(Tralee) « Elle était charmante et belle comme la rose de l’été » : cette ballade du XIXe siècle a inspiré un concours international de beauté visant à élire une jeune femme d’origine irlandaise, une compétition critiquée pour son manque de diversité.

Ce concours retransmis à la télévision et baptisé « Rose of Tralee » a fait son grand retour cette année après avoir été annulé deux années de suite en raison de la pandémie.

Lorsqu’il s’est achevé cette semaine dans cette ville du comté de Kerry (sud-ouest de l’Irlande), les candidates, trente-trois jeunes femmes vêtues de robes de soirée colorées, ont entonné la fameuse chanson.  

Connues sous le nom de « roses », elles sont irlandaises ou issues de la diaspora irlandaise dans le monde, et ont remporté des sélections locales attirant des milliers de participantes.  

Cathrena Collins, étudiante en droit de 24 ans, a ainsi représenté la communauté irlandaise dans sa ville de New York, tout comme sa grand-mère l’avait fait en 1965. « C’était un grand truc pour moi. En grandissant, j’en ai toujours entendu parlé », a-t-elle raconté à l’AFP.

Pays de cinq millions d’habitants, l’Irlande a traditionnellement été un pays d’émigration, ce qui a changé lorsque son économie a décollé dans les années 1990, attirant notamment des immigrés européens. La plupart des habitants se définissent comme blancs, mais la diversité ethnique augmente dans le pays.

Mais malgré des candidates venues d’un peu partout dans le monde, les candidates 2022 étaient toutes blanches, suscitant des critiques sur le manque de diversité dont celles d’une ancienne « rose », Brianna Parkins.  

« Il semble y avoir un manque de diversité », a déclaré à la chaîne publique irlandaise RTE celle qui fut candidate en 2016. « Nous avons des personnes diverses qui tentent leur chance mais j’aimerais voir ces chiffres augmenter parce que je ne pense pas qu’elles reflètent véritablement la société irlandaise », a-t-elle ajouté.  

L’an dernier, le concours avait annoncé une série de changements pour se moderniser. Les femmes mariées sont désormais autorisées à participer, la limite d’âge a été portées de 28 à 29 ans et les femmes transgenres sont les bienvenues.  

Créé en 1959 et devenu un évènement incontournable de la télévision irlandaise depuis sa première diffusion en 1967, le concours a tenté d’évoluer au fil du temps.  

Mary McGill, autrice irlandaise, a rappelé qu’il avait été instauré à une époque où « le puritanisme catholique » constituait une « partie énorme » de l’identité irlandaise et la féminité était placée « sous une forme de surveillance extrême et d’attente extrêmeen terme de moralité ».

« Je pense qu’en raison de ces origines, ce bagage est toujours présent », a-t-elle déclaré, tout en estimant que le concours est « bizarrement capable de puiser dans l’air du temps ».  

« Il a réussi à prendre un nouveau souffle au 21e siècle en raison du lien qu’il a avec l’identité irlandaise, la nostalgie et la communauté internationale ».

« S’identifier »

Amatrice de culturisme, Joy Quigley, 26 ans, candidate de Wexford (sud-est de l’Irlande) a fait quelques poses pour le public dans une robe verte étincelante, exhibant un tatouage sur le bras.  

« Je pense que l’Irlandaise moderne n’est pas une jolie princesse glamour.
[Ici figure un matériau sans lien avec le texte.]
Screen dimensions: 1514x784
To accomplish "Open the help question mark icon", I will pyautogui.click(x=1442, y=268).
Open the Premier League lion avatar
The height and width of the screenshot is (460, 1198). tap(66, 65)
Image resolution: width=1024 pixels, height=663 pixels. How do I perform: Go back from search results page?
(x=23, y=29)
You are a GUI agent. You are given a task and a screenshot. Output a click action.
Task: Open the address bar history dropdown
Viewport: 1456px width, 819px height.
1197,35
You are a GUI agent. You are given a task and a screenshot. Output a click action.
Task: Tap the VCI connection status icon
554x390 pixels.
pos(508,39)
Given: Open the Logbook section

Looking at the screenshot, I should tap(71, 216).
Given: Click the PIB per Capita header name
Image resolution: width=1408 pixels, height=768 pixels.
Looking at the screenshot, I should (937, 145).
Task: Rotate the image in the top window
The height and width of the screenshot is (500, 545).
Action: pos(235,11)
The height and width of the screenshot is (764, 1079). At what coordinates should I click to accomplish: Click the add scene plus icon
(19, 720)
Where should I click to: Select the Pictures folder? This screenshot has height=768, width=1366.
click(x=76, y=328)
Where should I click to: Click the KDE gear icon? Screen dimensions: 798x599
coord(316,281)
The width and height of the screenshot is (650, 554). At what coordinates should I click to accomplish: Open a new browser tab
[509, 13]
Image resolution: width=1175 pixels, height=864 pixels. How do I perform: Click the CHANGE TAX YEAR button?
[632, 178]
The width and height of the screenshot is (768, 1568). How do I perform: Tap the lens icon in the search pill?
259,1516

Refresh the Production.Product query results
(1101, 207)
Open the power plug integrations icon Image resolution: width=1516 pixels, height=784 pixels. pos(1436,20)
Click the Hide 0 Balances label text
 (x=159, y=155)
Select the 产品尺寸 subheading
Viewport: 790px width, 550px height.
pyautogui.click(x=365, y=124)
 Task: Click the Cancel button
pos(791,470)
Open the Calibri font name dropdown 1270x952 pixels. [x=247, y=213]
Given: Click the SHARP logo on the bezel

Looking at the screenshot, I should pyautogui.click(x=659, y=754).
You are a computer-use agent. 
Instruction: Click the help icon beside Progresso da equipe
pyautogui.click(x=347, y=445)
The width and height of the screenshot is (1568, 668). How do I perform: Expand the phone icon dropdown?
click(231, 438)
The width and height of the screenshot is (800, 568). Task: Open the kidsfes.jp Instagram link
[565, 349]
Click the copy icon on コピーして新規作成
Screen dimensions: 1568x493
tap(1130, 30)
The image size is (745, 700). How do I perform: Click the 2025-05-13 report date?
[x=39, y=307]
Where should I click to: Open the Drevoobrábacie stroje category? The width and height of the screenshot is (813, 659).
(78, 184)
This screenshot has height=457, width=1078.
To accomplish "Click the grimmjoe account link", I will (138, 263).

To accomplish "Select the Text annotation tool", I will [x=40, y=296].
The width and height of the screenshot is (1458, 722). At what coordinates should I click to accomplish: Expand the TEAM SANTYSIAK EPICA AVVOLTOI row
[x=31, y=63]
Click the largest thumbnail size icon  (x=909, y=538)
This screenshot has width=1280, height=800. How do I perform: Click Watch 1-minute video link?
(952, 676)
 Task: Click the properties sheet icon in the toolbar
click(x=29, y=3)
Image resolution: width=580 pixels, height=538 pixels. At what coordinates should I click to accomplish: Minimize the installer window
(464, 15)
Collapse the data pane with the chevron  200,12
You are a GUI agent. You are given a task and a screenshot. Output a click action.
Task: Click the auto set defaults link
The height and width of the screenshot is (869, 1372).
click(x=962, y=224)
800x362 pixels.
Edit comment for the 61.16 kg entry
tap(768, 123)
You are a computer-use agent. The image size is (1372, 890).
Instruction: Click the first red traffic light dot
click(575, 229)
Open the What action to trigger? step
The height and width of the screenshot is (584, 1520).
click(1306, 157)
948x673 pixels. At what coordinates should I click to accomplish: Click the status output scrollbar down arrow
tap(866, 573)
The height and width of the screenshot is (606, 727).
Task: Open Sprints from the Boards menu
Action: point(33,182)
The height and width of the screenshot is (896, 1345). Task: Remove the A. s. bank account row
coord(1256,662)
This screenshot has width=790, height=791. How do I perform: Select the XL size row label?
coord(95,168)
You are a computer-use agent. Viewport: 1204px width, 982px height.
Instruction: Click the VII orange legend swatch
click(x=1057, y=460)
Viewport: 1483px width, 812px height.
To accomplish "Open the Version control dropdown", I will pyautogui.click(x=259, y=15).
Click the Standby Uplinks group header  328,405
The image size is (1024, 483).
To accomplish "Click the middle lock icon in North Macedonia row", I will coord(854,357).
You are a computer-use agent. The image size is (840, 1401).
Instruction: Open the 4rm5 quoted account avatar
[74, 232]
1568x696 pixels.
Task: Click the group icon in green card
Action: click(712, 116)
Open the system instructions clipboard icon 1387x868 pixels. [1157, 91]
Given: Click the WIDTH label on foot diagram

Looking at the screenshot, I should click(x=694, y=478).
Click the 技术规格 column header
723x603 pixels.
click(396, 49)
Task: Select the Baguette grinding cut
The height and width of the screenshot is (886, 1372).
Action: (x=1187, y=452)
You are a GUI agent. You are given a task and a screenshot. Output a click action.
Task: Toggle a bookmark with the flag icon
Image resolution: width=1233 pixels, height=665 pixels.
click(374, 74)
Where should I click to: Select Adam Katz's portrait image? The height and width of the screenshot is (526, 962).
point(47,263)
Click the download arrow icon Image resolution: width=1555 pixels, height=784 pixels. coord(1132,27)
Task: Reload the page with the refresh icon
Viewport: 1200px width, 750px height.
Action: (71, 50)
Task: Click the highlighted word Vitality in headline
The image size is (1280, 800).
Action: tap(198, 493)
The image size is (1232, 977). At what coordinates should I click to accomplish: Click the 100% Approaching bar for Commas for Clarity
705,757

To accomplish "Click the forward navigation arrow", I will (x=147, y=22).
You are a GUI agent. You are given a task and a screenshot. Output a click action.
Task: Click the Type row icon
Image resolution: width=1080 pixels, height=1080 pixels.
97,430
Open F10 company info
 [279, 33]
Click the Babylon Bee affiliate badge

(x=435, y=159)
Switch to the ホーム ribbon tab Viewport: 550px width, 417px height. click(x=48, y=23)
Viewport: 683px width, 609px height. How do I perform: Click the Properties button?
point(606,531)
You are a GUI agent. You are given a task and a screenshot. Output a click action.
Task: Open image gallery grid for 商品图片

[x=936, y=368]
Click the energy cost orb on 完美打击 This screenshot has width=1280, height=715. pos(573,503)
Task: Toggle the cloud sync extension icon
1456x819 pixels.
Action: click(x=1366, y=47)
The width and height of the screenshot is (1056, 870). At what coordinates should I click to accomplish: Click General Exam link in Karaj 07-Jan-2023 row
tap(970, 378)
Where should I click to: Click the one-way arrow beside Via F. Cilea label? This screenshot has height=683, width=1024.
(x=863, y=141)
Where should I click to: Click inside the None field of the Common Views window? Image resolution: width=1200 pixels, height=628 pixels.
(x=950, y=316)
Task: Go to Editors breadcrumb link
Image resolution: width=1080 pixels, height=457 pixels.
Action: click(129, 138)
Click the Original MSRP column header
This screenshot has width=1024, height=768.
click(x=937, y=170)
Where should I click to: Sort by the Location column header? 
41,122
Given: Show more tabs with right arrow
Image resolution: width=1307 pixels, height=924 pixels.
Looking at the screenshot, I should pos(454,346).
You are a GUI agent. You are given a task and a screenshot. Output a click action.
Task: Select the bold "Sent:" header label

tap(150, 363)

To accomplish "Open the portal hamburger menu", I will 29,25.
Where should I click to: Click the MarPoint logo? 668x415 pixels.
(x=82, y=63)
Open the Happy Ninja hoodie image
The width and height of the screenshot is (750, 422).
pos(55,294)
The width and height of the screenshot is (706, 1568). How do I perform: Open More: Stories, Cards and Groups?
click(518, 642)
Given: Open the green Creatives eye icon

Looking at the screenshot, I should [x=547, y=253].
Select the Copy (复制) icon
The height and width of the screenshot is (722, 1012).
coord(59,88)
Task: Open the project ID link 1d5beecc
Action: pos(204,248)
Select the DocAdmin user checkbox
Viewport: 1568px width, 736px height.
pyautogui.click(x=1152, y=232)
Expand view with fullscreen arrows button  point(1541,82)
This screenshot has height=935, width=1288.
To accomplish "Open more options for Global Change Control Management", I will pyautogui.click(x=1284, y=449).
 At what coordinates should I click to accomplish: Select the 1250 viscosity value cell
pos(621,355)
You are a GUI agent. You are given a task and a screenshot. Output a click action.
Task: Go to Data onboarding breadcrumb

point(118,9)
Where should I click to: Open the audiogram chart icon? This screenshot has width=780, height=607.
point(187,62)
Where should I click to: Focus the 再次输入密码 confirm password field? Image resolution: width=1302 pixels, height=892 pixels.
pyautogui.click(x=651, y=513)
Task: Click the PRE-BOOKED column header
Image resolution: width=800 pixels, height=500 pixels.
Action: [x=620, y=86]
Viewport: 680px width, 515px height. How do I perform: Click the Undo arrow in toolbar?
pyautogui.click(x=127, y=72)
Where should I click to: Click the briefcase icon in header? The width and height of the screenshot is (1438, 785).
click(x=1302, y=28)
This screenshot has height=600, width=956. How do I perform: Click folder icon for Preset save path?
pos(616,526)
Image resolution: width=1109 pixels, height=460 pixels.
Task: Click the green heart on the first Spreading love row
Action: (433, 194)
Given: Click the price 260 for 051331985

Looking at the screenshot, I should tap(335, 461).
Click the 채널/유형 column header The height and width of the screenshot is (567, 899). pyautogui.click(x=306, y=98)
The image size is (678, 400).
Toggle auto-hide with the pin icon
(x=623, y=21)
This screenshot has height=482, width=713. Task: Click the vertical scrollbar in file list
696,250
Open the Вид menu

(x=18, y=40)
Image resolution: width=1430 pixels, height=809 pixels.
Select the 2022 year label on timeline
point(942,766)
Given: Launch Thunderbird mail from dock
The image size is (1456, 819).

Nous sommes un peu brutes sur les bords, et c’est important qu’on puisse s’identifier à ça », a-t-elle dit à l’AFP.

Diffusé deux soirs de suite à des heures de grande écoute, le concours surfe sur une image kitsch.  

Dans le public, des hommes ont écrasé quelques larmes en entendant la candidate du Queensland (nord-ouest de l’Australie) lire un poème évoquant le mal du pays.

Elle y mentionnait les sandwichs aux chips, très appréciés en Irlande.  

« Rose of Tralee » célèbre également les liens noués entre les communautés irlandaises dans le monde.  

Maysen Tinkler de Toronto, au Canada, qui a été diagnostiquée autiste il y a un peu plus d’un an, a raconté avoir reçu le soutien d’autres candidates.  

Pour le président exécutif de « Rose of Tralee », Anthony O’Gara, les critiques sont « absurdes ». Soulignant que trois des quatre dernières lauréates du concours étaient d’origine ethnique mixte, il a exprimé son exaspération : « j’en ai assez des gens qui trouvent chaque année de nouvelles critiques pour s’en prendre au concours ».